- How to complete this task
Give back every record precisely.
□ □ □ □
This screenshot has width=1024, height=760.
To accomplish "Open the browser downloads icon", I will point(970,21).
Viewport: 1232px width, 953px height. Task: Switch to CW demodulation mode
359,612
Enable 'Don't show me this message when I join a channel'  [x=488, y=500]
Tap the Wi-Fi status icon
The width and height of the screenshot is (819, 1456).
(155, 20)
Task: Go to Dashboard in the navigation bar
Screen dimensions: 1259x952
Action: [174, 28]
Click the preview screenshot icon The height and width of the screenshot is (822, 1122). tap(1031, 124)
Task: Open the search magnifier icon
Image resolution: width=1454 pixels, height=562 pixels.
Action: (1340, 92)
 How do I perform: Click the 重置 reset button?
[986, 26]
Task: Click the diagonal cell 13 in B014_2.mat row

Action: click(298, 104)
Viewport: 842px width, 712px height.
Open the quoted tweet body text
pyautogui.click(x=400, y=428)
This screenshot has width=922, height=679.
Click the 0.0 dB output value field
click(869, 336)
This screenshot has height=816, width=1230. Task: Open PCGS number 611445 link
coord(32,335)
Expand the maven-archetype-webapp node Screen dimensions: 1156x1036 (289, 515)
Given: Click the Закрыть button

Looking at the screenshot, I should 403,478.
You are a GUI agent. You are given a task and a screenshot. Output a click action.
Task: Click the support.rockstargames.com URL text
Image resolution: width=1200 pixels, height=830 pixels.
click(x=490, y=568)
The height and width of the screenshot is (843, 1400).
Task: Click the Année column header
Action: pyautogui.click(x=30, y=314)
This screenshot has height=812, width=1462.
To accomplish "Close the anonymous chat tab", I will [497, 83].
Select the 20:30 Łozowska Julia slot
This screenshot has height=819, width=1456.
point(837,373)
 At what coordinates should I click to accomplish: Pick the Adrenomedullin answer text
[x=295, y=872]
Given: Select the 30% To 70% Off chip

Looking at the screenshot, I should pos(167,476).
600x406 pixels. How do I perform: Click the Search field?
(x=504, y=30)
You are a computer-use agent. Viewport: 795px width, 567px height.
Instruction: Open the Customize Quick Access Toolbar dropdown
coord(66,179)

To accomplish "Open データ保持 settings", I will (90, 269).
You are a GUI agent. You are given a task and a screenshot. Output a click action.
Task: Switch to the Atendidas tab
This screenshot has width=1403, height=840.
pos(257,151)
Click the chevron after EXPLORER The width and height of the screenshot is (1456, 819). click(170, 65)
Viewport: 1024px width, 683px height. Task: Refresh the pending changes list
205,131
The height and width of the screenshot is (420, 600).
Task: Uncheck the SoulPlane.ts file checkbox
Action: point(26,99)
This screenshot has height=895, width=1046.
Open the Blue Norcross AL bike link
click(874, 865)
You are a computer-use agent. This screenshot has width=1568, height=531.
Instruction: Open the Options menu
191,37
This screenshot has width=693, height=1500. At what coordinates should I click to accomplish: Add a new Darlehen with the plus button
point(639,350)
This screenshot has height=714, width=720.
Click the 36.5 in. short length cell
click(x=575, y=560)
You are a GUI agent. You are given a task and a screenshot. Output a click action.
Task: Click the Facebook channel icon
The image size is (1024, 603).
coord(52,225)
□ □ □ □
- Output of the task
This screenshot has width=1024, height=760.
To accomplish "Open the browser downloads icon", I will point(970,21).
Viewport: 1232px width, 953px height. Task: Switch to CW demodulation mode
359,612
Enable 'Don't show me this message when I join a channel'  [x=488, y=500]
Tap the Wi-Fi status icon
The width and height of the screenshot is (819, 1456).
(155, 20)
Task: Go to Dashboard in the navigation bar
Screen dimensions: 1259x952
Action: [174, 28]
Click the preview screenshot icon The height and width of the screenshot is (822, 1122). tap(1031, 124)
Task: Open the search magnifier icon
Image resolution: width=1454 pixels, height=562 pixels.
Action: (1340, 92)
 How do I perform: Click the 重置 reset button?
[986, 26]
Task: Click the diagonal cell 13 in B014_2.mat row

Action: click(298, 104)
Viewport: 842px width, 712px height.
Open the quoted tweet body text
pyautogui.click(x=400, y=428)
This screenshot has width=922, height=679.
Click the 0.0 dB output value field
click(869, 336)
This screenshot has height=816, width=1230. Task: Open PCGS number 611445 link
coord(32,335)
Expand the maven-archetype-webapp node Screen dimensions: 1156x1036 (289, 515)
Given: Click the Закрыть button

Looking at the screenshot, I should 403,478.
You are a GUI agent. You are given a task and a screenshot. Output a click action.
Task: Click the support.rockstargames.com URL text
Image resolution: width=1200 pixels, height=830 pixels.
click(x=490, y=568)
The height and width of the screenshot is (843, 1400).
Task: Click the Année column header
Action: pyautogui.click(x=30, y=314)
This screenshot has height=812, width=1462.
To accomplish "Close the anonymous chat tab", I will [497, 83].
Select the 20:30 Łozowska Julia slot
This screenshot has height=819, width=1456.
point(837,373)
 At what coordinates should I click to accomplish: Pick the Adrenomedullin answer text
[x=295, y=872]
Given: Select the 30% To 70% Off chip

Looking at the screenshot, I should pos(167,476).
600x406 pixels. How do I perform: Click the Search field?
(x=504, y=30)
You are a computer-use agent. Viewport: 795px width, 567px height.
Instruction: Open the Customize Quick Access Toolbar dropdown
coord(66,179)

To accomplish "Open データ保持 settings", I will (90, 269).
You are a GUI agent. You are given a task and a screenshot. Output a click action.
Task: Switch to the Atendidas tab
This screenshot has width=1403, height=840.
pos(257,151)
Click the chevron after EXPLORER The width and height of the screenshot is (1456, 819). click(170, 65)
Viewport: 1024px width, 683px height. Task: Refresh the pending changes list
205,131
The height and width of the screenshot is (420, 600).
Task: Uncheck the SoulPlane.ts file checkbox
Action: point(26,99)
This screenshot has height=895, width=1046.
Open the Blue Norcross AL bike link
click(874, 865)
You are a computer-use agent. This screenshot has width=1568, height=531.
Instruction: Open the Options menu
191,37
This screenshot has width=693, height=1500. At what coordinates should I click to accomplish: Add a new Darlehen with the plus button
point(639,350)
This screenshot has height=714, width=720.
Click the 36.5 in. short length cell
click(x=575, y=560)
You are a GUI agent. You are given a task and a screenshot. Output a click action.
Task: Click the Facebook channel icon
The image size is (1024, 603).
coord(52,225)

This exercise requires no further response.